To bleary-eyed CoD fans, Battlefield 6 is shaping up to be everything Blops 7 isn’t: Classic, bombastic, modern, and decidedly less ugly. Two days removed from the end of a beta that blew Call of Duty’s recent Steam milestones out of the water, it’s impossible to look at the reception to Blops 7 and not think Battlefield was a factor.
YouTube likes are an imperfect source of truth that over-indexes on haterade, but they’re a decent vibe check: In 24 hours, the Blops 7 reveal trailer has 37k likes and over 169k dislikes on YouTube (you can still see the dislikes counter with a Chrome extension). If you scroll down to the comments, it’s clear Battlefield 6 is on a lot of people’s minds.
Last year’s Black Ops 6 reveal is almost a perfect inverse: 161k likes and just 5k dislikes. With a three-week head start, the Battlefield 6 multiplayer reveal trailer is sitting at 288k likes and 1.2k dislikes.

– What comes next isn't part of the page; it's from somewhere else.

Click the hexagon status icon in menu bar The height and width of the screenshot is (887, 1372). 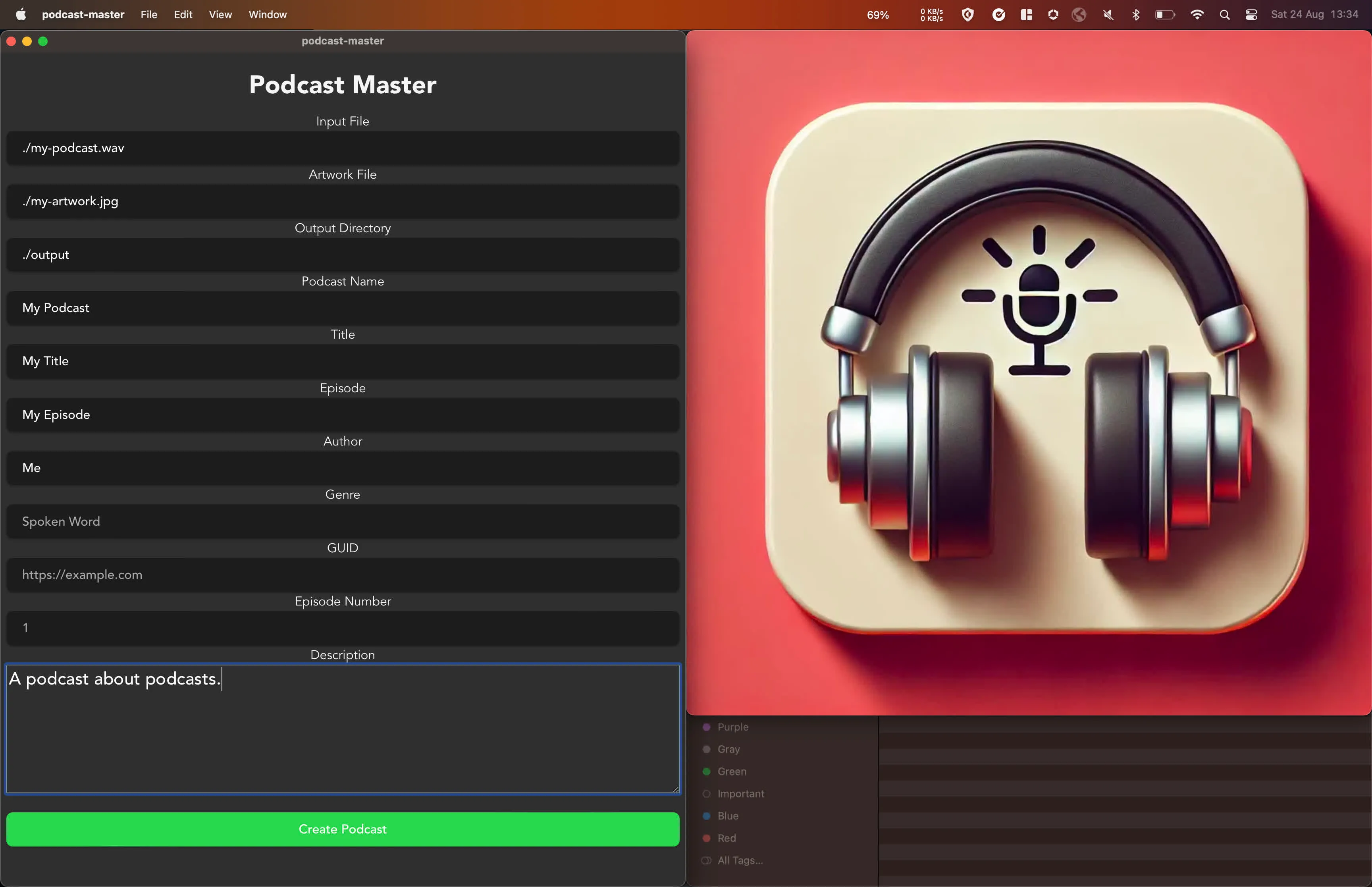[x=1053, y=14]
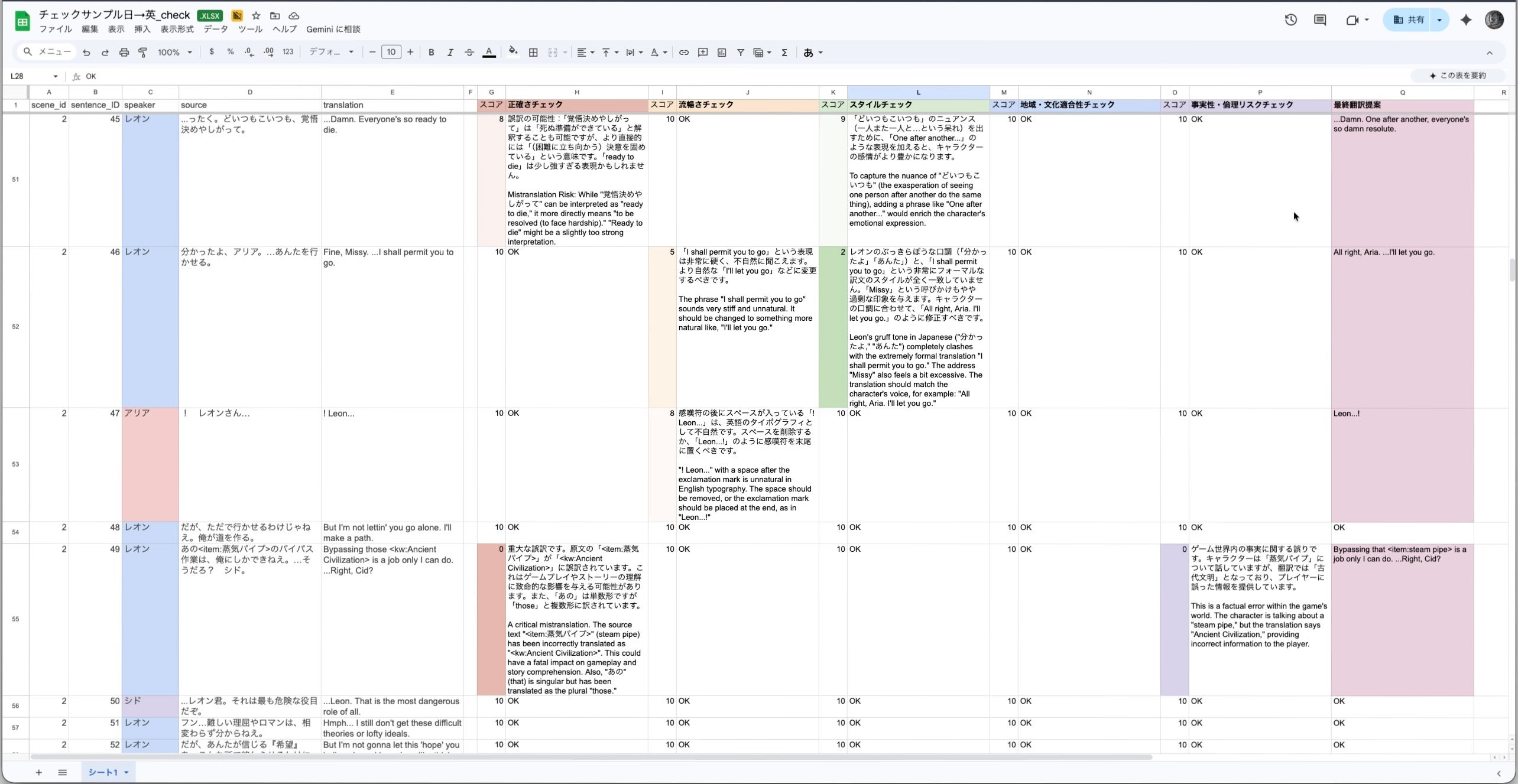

Of course, Activision still has opportunities to show that Blops 7 is more than it appears to be. The extended multiplayer reveal is still over a month away, with the open beta starting October 2.
I’m sure the beta will be basically fun, but even that assurance highlights a difference between Battlefield 6 and Blops 7: When I first saw Battlefield 6 gameplay, I immediately wanted to know what playing it was like. When I look at Blops 7, I see no mysteries.